Background: Currently, techniques that determine lymph node positivity (before resection) have poor sensitivity and specificity. The ability to determine lymph node status, based on preoperative biopsies, would greatly assist in planning treatment in colorectal cancer. This is particularly relevant in polyp-detected cancers.

Methods: Public gene expression repositories were screened for experiments comparing metastatic and nonmetastatic colorectal cancer. A customized graphic user interface was developed to extract genes dysregulated across most identified studies (ie, consensus profiles). The utility of consensus profiles was tested by determining whether classifiers could be derived that determined nodal positivity or negativity. Consensus profiles-derived classifiers were tested on separate Affymetrix- and Illumina-based experiments, and collated outputs were compiled in summary receiver operator curve characteristic format, with area under the curve (AUC) reflecting accuracy. The association between classification and oncologic outcome was determined using an additional, independent data set. Final validation was conducted using the Ingenuity network-linkage environment.
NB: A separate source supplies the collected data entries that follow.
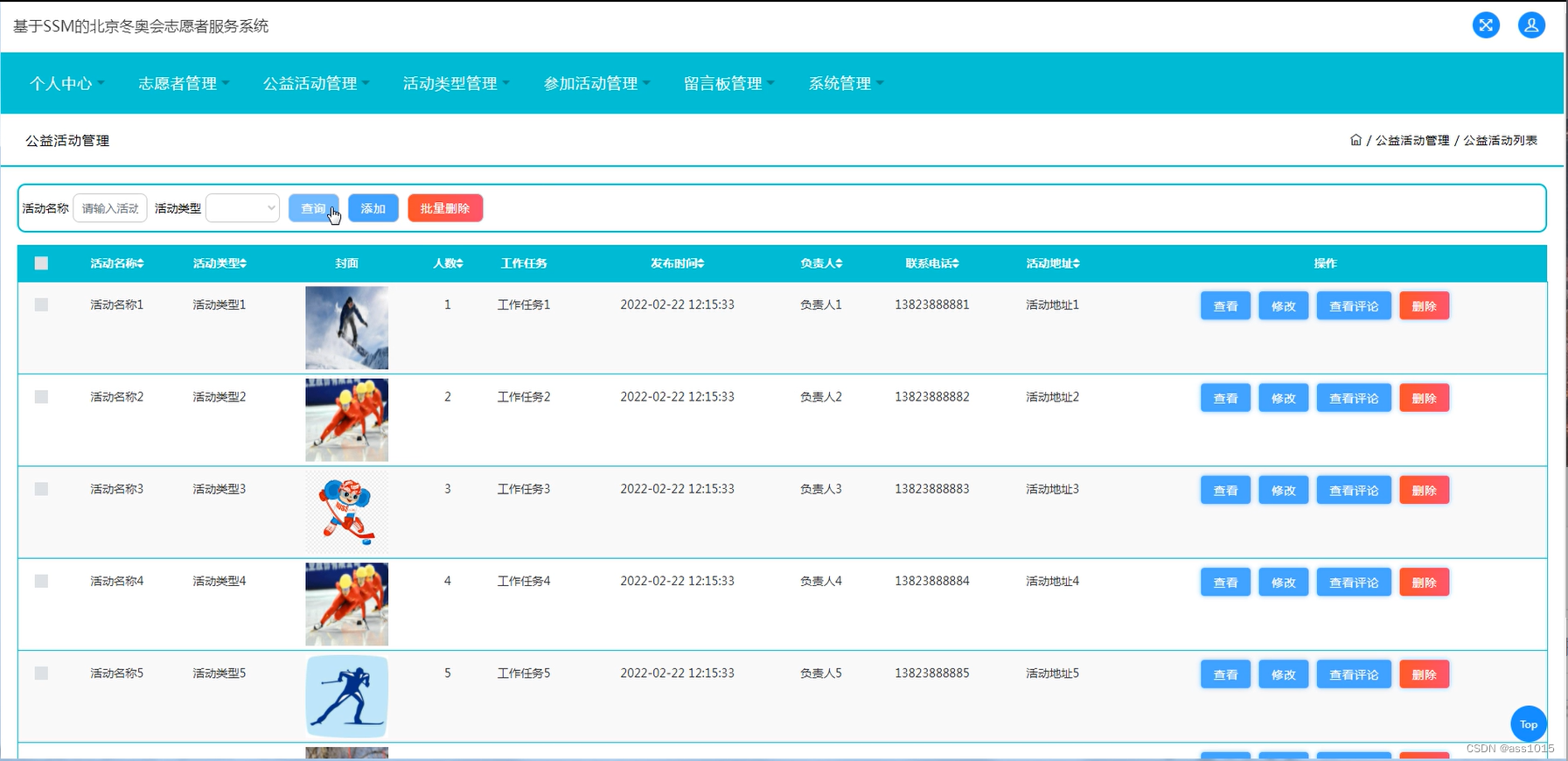Sort by 人数 column arrows
The width and height of the screenshot is (1568, 761).
tap(460, 263)
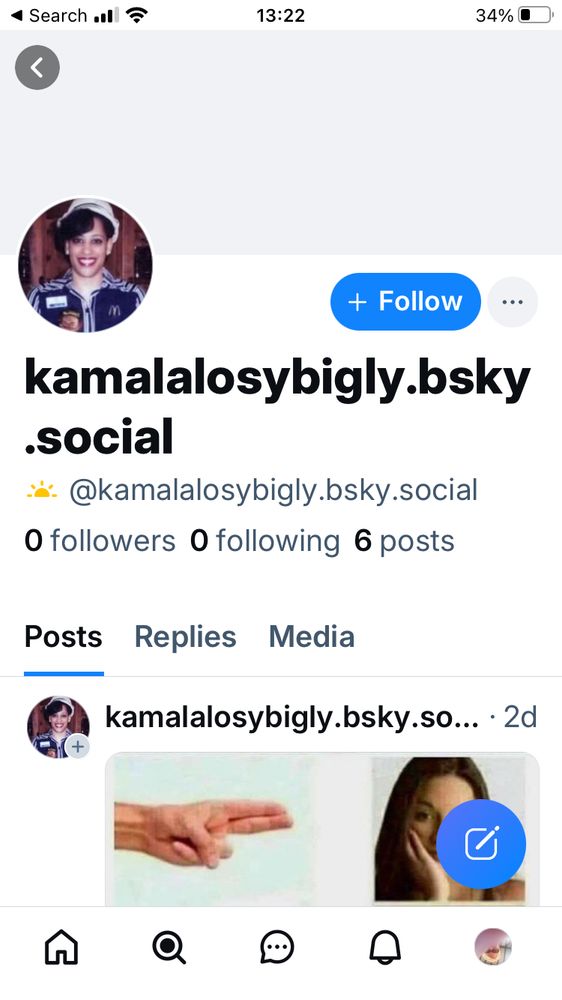Open the three-dots profile options menu
The image size is (562, 1000).
[512, 302]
Results: Four consensus profiles were generated from which classifiers were derived that accurately determined node positive and negative status (pooled AUC were 0.79 ± 0.04 and 0.8 ± 0.03 for nodal positivity and negativity, respectively). Overall AUC ranged from 0.73 to 0.86, demonstrating high accuracy across consensus profile type, classification technique, and array platform used. As consensus profile enabled classification of nodal status, survival outcomes could be compared for those predicted node negative or positive. Patterns of disease-free and overall survival were identical to those observed for standard histopathologic nodal status. Genes contained within consensus profiles were strongly linked to the metastatic process and included (among others) FYN, WNT5A, COL8A1, BMP, and SMAD family members.

Conclusions: Microarray expression data available in public gene expression repositories can be harnessed to generate consensus profiles. The latter are a source of classifiers that have prognostic and predictive properties.

© 2014 by Lippincott Williams & Wilkins.